On Culture Night 2020 it is envisaged that every Church of Ireland church in Dublin & Glendalough will be open to the public to mark the 150th anniversary of Disestablishment.
Culture Night is an annual all–island public event that celebrates culture, creativity and the arts. It takes place each September and organisations and venues of all shapes and sizes throw open their doors and welcome members of the public. Many churches and cathedrals already take part in Culture Night but 2020 will be unique for Dublin & Glendalough with every church being open to the public.
Every church, big or small, has something to offer to the wider community. As we mark the 150th anniversary of Disestablishment, Culture Night gives a great opportunity to showcase the Church of Ireland and welcome people who may not have been inside their local Church of Ireland church before.
To facilitate this, the Disestablishment 150 committee has organised an open information morning in the Music Room of Christ Church Cathedral on Friday 7 February 2020 from 11am to 1pm.
A member of clergy and two representatives of each parish of the dioceses will be invited to attend the information morning and report back to their select vestries. They will be provided with a wide range of resources to assist with this endeavour.
A representative from Culture Night will speak about how best to engage with Culture Night and give tips on what to do on the night. There will also be advertising and marketing resources to help parishes publicise the event so that people in their communities know their churches will be open on the night.

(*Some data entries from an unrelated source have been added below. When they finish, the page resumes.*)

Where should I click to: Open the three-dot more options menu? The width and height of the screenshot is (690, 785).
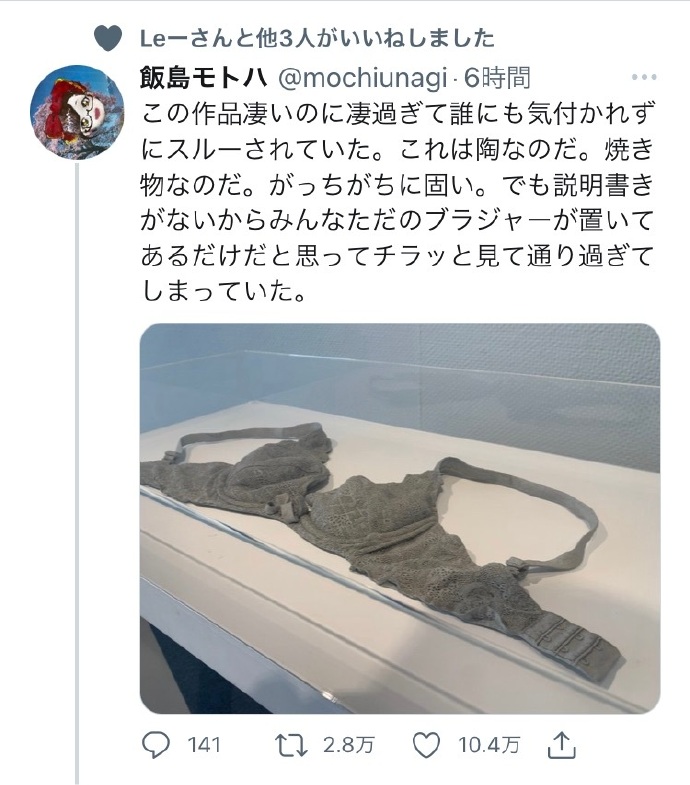644,77
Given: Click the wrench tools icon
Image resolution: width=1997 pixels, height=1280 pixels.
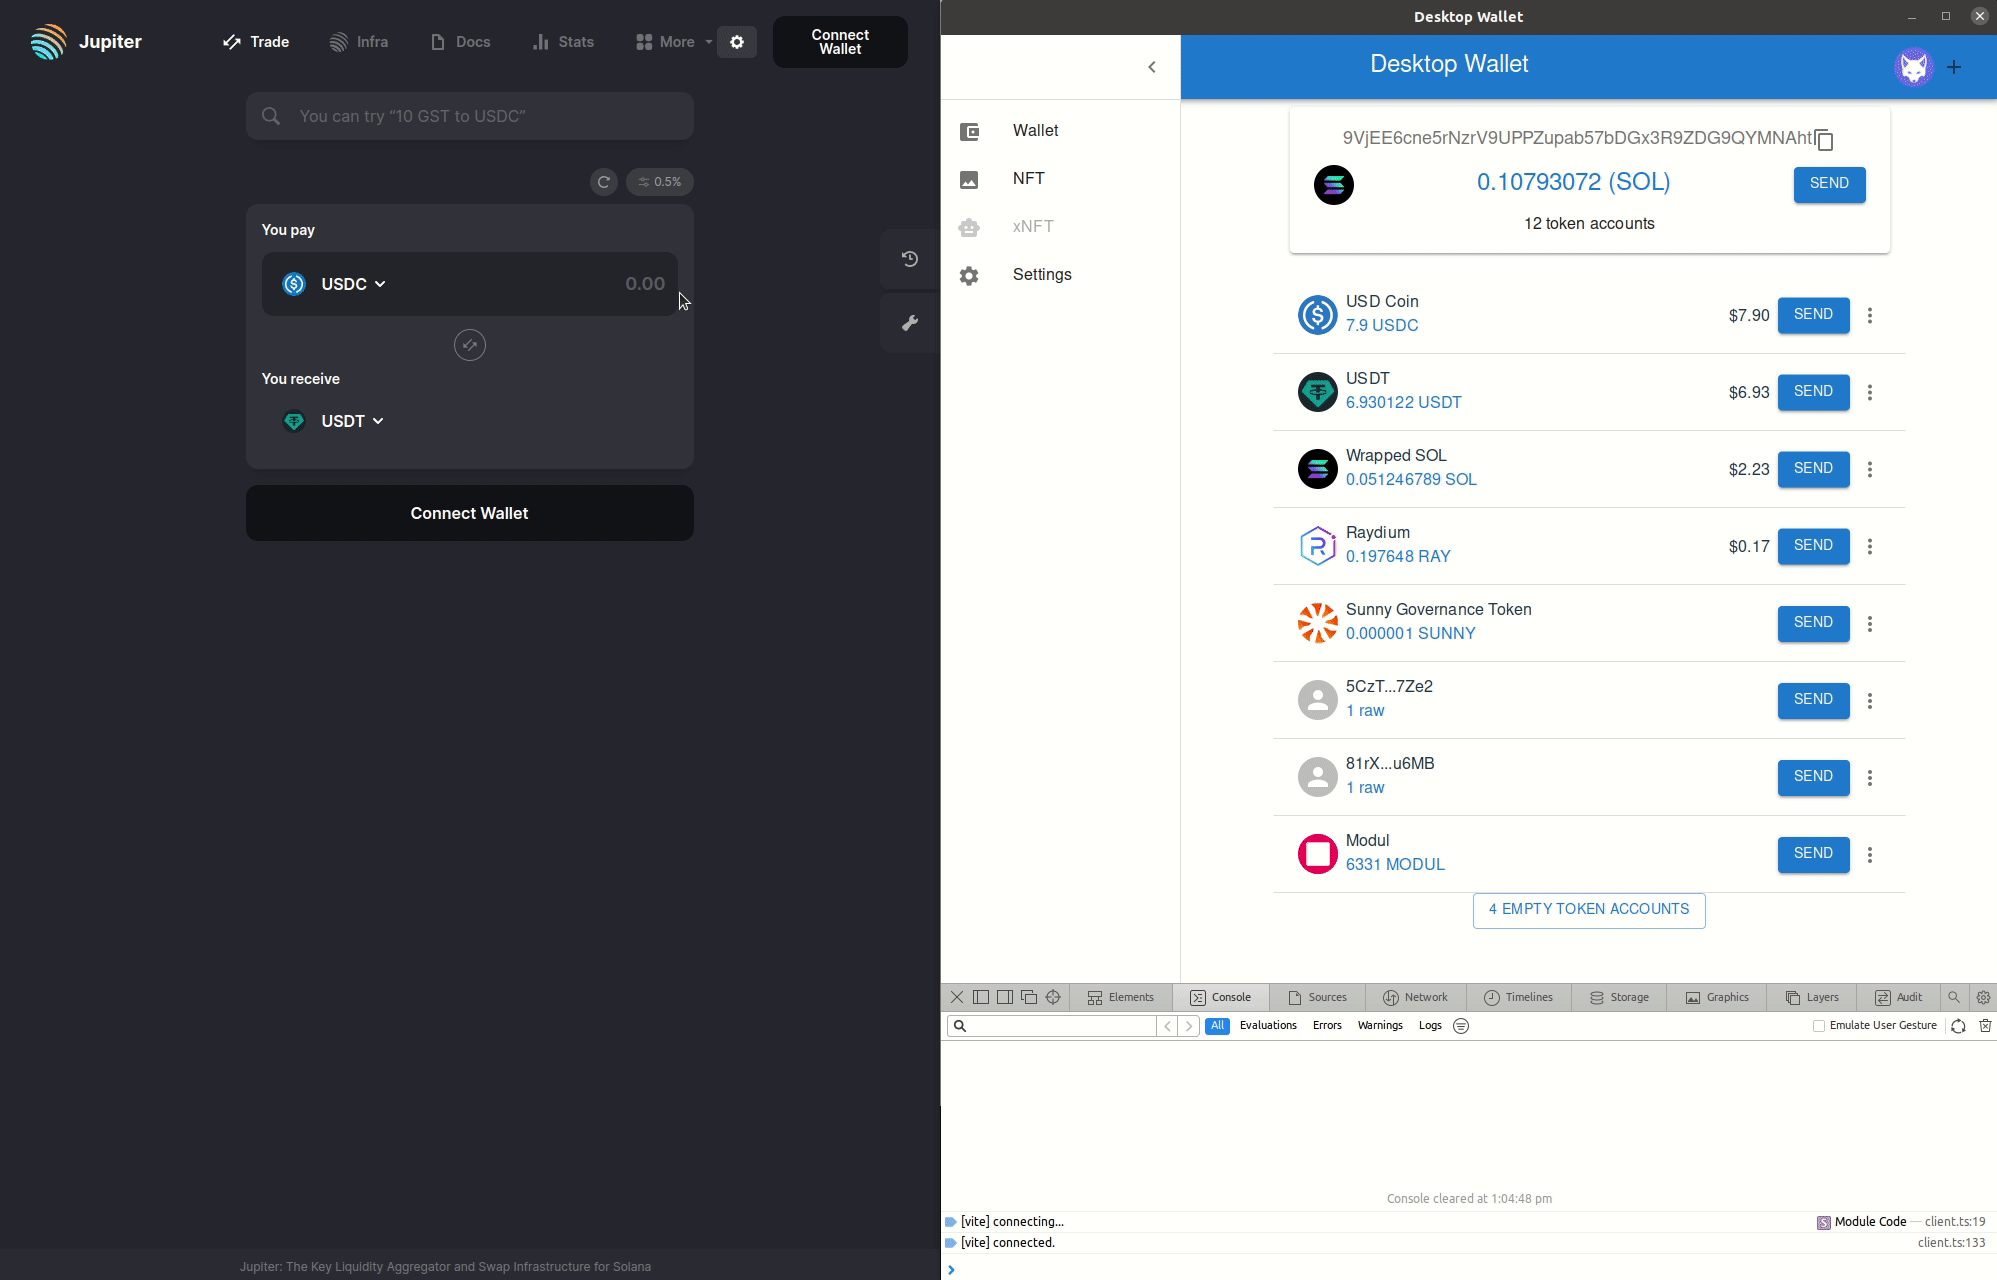Looking at the screenshot, I should pos(909,323).
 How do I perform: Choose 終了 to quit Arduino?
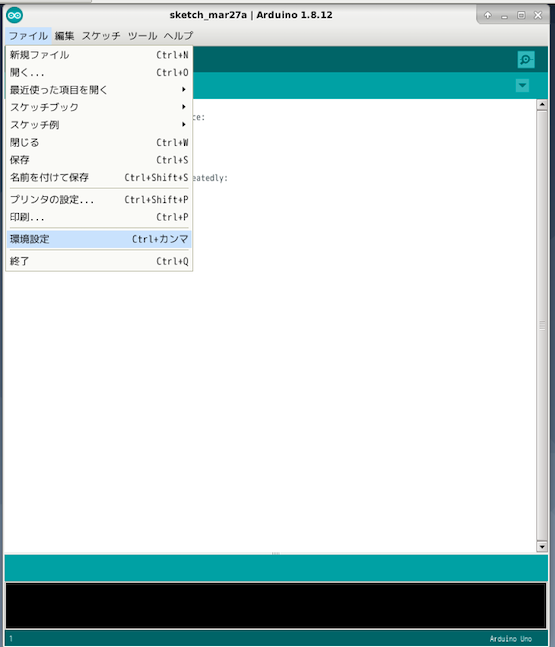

Each parish is encouraged to send a representative on February 7. Representatives are asked to register here.
The 150th anniversary of Disestablishment is being commemorated with a variety of events and initiatives taking place from 2019 to 2021.
Disestablishment came about as a result of Gladstone’s Irish Church Act which was passed on 26 July 1869. This meant that the Church of Ireland was detached from the Church of England with which it had been united by the Act of Union of 1800 and set it free from its existing political responsibilities in Ireland. It also meant that over time it could develop a totally different relationship with members of the Roman Catholic tradition. This relationship we now take for granted and call ecumenism.
On 1 January 1871 the Church of Ireland was officially disestablished. It was no longer the official Church of the country.